Venous Thromboembolism

Venous thromboembolism (VTE), including severe or fatal pulmonary embolism (PE), occurred in patients treated with Lynparza [see Error! Hyperlink reference not valid.].

In the combined data of two randomized, placebo-controlled clinical studies (PROfound and PROpel) in patients with metastatic castration-resistant prostate cancer (N=1180), VTE occurred in 8% of patients who received Lynparza, including pulmonary embolism in 6%. In the control arms, VTE occurred in 2.5% including pulmonary embolism in 1.5%.
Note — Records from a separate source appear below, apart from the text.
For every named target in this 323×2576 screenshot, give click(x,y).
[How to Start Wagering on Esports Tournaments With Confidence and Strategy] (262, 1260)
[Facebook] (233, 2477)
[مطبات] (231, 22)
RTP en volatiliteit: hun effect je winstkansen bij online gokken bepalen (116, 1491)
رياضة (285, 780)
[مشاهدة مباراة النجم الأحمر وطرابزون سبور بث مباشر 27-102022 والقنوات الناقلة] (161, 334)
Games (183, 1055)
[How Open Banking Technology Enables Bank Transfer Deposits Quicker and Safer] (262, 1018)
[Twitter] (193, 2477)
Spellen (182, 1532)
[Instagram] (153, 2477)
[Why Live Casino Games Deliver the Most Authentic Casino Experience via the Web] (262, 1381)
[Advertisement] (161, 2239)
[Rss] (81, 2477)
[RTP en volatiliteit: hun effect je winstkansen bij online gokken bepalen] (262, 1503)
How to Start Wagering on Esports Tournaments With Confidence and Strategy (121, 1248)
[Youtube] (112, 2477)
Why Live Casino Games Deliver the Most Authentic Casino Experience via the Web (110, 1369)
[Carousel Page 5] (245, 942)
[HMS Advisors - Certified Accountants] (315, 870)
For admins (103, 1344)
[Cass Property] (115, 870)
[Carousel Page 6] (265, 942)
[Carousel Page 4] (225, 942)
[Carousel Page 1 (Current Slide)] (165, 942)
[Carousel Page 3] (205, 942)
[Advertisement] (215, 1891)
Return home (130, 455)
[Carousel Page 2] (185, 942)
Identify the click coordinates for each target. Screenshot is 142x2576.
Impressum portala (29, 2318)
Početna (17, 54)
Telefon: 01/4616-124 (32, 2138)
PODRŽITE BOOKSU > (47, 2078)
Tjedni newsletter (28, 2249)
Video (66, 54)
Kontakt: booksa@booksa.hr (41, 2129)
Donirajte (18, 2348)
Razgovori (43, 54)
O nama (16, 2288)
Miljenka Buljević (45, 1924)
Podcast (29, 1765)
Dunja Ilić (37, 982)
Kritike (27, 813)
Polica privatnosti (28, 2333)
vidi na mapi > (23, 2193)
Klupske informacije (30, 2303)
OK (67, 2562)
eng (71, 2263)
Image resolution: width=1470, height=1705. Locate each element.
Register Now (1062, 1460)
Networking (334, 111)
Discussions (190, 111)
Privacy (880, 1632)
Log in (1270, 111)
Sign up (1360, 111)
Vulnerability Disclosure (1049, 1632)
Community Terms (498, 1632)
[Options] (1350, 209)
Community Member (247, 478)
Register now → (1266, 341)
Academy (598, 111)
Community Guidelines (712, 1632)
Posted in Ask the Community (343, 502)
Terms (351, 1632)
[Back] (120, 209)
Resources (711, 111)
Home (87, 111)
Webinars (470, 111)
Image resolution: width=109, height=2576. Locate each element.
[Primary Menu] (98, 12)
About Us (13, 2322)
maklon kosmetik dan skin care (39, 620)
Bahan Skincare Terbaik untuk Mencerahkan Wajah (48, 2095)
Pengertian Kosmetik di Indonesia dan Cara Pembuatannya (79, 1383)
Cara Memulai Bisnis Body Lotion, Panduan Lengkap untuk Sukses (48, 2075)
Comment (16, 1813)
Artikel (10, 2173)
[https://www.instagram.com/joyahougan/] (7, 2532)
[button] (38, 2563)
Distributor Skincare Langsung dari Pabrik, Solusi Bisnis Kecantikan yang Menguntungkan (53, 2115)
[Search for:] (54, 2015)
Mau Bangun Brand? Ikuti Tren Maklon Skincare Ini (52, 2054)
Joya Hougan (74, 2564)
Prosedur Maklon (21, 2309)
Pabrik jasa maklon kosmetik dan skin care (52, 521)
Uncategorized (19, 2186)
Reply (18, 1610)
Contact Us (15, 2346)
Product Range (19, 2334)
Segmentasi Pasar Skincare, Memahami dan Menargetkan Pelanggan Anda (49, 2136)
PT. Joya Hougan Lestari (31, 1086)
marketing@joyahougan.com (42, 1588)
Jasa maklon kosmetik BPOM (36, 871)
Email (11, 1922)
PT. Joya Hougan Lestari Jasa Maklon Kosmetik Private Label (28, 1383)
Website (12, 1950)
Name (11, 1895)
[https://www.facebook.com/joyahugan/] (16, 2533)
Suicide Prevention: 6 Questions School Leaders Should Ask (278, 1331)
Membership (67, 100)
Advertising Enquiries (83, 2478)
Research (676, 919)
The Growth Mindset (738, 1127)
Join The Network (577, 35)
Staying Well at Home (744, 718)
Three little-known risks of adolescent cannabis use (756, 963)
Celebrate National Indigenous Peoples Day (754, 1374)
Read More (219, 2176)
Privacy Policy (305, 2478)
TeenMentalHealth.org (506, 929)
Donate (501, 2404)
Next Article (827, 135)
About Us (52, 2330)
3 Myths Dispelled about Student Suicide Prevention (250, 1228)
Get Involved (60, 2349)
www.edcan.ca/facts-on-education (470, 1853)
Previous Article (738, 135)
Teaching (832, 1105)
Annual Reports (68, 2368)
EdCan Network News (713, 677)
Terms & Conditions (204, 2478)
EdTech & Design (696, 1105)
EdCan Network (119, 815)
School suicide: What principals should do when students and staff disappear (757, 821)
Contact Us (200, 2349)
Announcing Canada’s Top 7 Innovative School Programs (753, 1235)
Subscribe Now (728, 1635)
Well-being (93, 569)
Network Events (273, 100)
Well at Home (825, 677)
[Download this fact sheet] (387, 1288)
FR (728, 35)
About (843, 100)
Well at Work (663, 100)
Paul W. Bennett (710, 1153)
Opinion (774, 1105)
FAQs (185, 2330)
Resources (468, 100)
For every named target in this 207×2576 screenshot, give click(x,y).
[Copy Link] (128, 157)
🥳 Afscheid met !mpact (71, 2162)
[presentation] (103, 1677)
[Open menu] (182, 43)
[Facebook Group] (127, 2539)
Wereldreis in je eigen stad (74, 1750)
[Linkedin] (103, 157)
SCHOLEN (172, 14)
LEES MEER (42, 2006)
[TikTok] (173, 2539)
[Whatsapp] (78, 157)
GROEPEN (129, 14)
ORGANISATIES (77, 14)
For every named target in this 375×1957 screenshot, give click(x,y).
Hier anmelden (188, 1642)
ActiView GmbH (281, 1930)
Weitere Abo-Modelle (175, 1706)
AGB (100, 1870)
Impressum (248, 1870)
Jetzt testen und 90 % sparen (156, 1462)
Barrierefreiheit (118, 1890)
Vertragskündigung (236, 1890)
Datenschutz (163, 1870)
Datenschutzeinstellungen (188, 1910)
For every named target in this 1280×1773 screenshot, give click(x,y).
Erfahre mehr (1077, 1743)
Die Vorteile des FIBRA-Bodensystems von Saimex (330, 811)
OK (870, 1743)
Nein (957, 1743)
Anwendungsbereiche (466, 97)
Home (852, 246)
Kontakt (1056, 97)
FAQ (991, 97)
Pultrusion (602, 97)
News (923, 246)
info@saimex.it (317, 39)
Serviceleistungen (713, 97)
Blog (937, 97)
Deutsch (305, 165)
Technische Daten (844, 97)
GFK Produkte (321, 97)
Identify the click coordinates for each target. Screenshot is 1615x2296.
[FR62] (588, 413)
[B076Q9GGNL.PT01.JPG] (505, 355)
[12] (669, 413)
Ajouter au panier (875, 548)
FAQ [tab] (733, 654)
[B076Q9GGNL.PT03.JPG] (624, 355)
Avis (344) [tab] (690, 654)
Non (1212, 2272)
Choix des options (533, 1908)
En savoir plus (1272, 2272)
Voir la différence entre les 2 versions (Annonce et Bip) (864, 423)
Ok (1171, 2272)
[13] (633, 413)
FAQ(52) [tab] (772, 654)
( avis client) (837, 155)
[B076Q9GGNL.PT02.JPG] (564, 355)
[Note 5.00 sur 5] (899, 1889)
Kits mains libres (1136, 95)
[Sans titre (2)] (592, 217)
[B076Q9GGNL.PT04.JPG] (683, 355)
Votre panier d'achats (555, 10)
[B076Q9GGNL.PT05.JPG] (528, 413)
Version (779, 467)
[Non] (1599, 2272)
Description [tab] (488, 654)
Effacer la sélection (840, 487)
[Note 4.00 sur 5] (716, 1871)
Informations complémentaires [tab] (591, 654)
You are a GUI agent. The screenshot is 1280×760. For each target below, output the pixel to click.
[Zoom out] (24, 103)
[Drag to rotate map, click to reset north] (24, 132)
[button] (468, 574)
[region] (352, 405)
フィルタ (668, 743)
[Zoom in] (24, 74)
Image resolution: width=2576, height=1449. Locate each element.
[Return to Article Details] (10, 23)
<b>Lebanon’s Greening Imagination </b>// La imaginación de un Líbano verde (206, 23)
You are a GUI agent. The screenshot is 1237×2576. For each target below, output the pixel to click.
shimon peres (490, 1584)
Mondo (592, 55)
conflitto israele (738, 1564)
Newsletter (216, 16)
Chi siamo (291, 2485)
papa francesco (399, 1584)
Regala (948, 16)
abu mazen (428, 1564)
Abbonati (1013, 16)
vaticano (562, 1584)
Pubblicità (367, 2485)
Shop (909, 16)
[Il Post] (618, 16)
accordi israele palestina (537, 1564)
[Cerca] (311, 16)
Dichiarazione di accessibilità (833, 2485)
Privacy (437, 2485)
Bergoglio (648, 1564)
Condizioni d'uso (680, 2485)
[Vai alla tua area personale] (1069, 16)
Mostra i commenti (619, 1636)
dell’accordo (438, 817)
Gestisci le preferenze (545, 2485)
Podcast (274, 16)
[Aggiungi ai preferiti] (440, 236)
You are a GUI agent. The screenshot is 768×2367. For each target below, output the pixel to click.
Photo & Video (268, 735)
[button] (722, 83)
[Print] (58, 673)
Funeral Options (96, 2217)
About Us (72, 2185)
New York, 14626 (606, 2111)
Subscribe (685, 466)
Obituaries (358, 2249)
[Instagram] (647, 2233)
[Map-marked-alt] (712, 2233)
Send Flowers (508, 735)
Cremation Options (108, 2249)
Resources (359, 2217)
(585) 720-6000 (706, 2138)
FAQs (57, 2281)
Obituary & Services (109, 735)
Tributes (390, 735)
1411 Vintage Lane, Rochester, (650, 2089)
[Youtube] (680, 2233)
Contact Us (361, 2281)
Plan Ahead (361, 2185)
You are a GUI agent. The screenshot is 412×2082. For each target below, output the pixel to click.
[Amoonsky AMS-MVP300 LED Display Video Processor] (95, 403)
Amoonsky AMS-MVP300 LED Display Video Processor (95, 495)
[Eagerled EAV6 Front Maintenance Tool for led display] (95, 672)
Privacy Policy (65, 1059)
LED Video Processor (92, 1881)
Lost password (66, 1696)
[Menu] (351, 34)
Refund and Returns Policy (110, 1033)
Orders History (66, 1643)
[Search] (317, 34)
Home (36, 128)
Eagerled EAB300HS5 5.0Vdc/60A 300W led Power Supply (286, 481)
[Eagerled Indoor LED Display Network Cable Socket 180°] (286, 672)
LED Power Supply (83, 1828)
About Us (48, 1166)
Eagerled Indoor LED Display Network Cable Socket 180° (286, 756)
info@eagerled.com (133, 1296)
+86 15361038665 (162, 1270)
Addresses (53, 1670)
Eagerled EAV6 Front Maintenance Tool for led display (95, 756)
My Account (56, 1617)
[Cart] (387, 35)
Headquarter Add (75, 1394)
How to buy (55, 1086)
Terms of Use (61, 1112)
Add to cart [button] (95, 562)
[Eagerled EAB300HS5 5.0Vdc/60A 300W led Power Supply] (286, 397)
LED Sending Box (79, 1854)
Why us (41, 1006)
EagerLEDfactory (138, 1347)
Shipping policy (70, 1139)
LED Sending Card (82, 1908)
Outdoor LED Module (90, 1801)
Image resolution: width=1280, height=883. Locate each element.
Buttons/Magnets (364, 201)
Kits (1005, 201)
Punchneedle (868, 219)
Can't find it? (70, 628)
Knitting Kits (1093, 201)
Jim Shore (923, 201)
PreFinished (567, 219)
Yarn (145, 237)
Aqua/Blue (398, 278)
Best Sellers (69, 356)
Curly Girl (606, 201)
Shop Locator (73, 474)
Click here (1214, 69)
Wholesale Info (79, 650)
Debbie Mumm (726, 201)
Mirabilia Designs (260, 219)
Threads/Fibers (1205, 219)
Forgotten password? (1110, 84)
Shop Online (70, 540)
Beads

Monitor patients for clinical signs and symptoms of venous thrombosis and pulmonary embolism and treat as medically appropriate, which may include long-term anticoagulation as clinically indicated.

Embryo-Fetal Toxicity

Lynparza can cause fetal harm when administered to a pregnant woman based on its mechanism of action and findings in animals. In an animal reproduction study, administration of olaparib to pregnant rats during the period of organogenesis caused teratogenicity and embryo-fetal toxicity at exposures below those in patients receiving the recommended human dose of 300 mg twice daily. Apprise pregnant women of the potential hazard to a fetus and the potential risk for loss of the pregnancy. Advise females of reproductive potential to use effective contraception during treatment and for 6 months following the last dose of Lynparza. Based on findings from genetic toxicity and animal reproduction studies, advise male patients with female partners of reproductive potential or who are pregnant to use effective contraception during treatment and for 3 months following the last dose of Lynparza [see Use in Specific Populations ].